▸ **SELECTED PASSAGE**:
4. My only major criticism about their performance, excluding silly things like typical tech issues or Trash constantly fiddling with his Yoda backpack, was [predictably] their setlist’s contents. I was disappointed that there was nothing from Walls or You’re Not One of Them other than “Mad World”. No “The Streets Fell into My Window”? That seemed somewhat nefarious after how incredibly captivating the video for it (available below) was, not to mention it being one of The Red Paintings’ best songs to date. If the song “Walls” doesn’t get revisited on the studio debut, I’ll be content because the 2005 version is divine. Nothing from Feed the Wolf or the We Belong in the Sea singles (the latter I understand, as there were no keyboards or piano on stage), either.
Maybe this complaint seems illegitimate, which, in this case, I’d happily eat crow. I may have expected too much for a 45-60 minute set when considering the scope of their current discography.
I’ll withhold my sadness once I see the tracklist for The Revolution is Never Coming, but it just seemed so peculiar to me that they only played one song off the EP they just released on the 16th off their new label. However, the band is hinting at a headlining tour later on in the year, so it gives me something else to look forward to this year.

▸ **MATERIAL PROVIDED**:
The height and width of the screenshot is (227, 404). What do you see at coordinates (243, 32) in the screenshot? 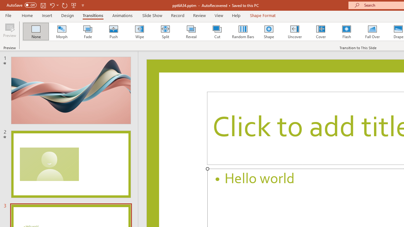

▸ **REQUIRED WORK**:
**a.** List every song title that appears in quotation marks in the concert review.
**b.** Answer these questions from the concert review:
(i) Which song from Walls or You're Not One of Them did the band perform?
(ii) How long a set does the writer mention?
(iii) On what date was the band's new EP released?
**c.** Extend the concert review past its last sentence.

▸ **RESPONSES PER TASK**:
**a.**
"Mad World"
"The Streets Fell into My Window"
"Walls"

**b.**
(i) "Mad World"
(ii) 45 to 60 minutes
(iii) The 16th

**c.**
The only other issue I had proved my Old Man Status, as it has to do with the headliner’s fanbase. The Fillmore (as do all LiveNation venues, I suppose) has a giant projection screen where you can text 404040 and a message to the venue and it’ll pop up on said screen. These kids got a huge joy chanting “BRO-NIES!” over and over while text-arguing over who the best My Little Pony character is. I guess I just don’t understand this sub-culture. However, there were plenty of reddit-esque texts posted on-screen as well, which made me feel connected somewhat to everyone around me…
… but at this point, I had had enough hair dye, fishnet stockings, cigarettes, and teen angst to last me until at least my first prostate exam.
I also understand that it made sense logistically for the label and the fact that The Red Paintings opened for MSI when they were touring Trash’s native Australia. It’s just such a bizarre clash in styles, and I wondered more than once if the songs seemed heavier to cater to the MSI fanbase, or if these heavy passages are permanent fixtures from here on out. The Pineapple Thief seem like a more logical band to join on tour, so you UK lads are lucky!
5. All told, it was a splendid show. I’d encourage you to check them out if they’re dropping in near you (tour dates available at the band’s official site here).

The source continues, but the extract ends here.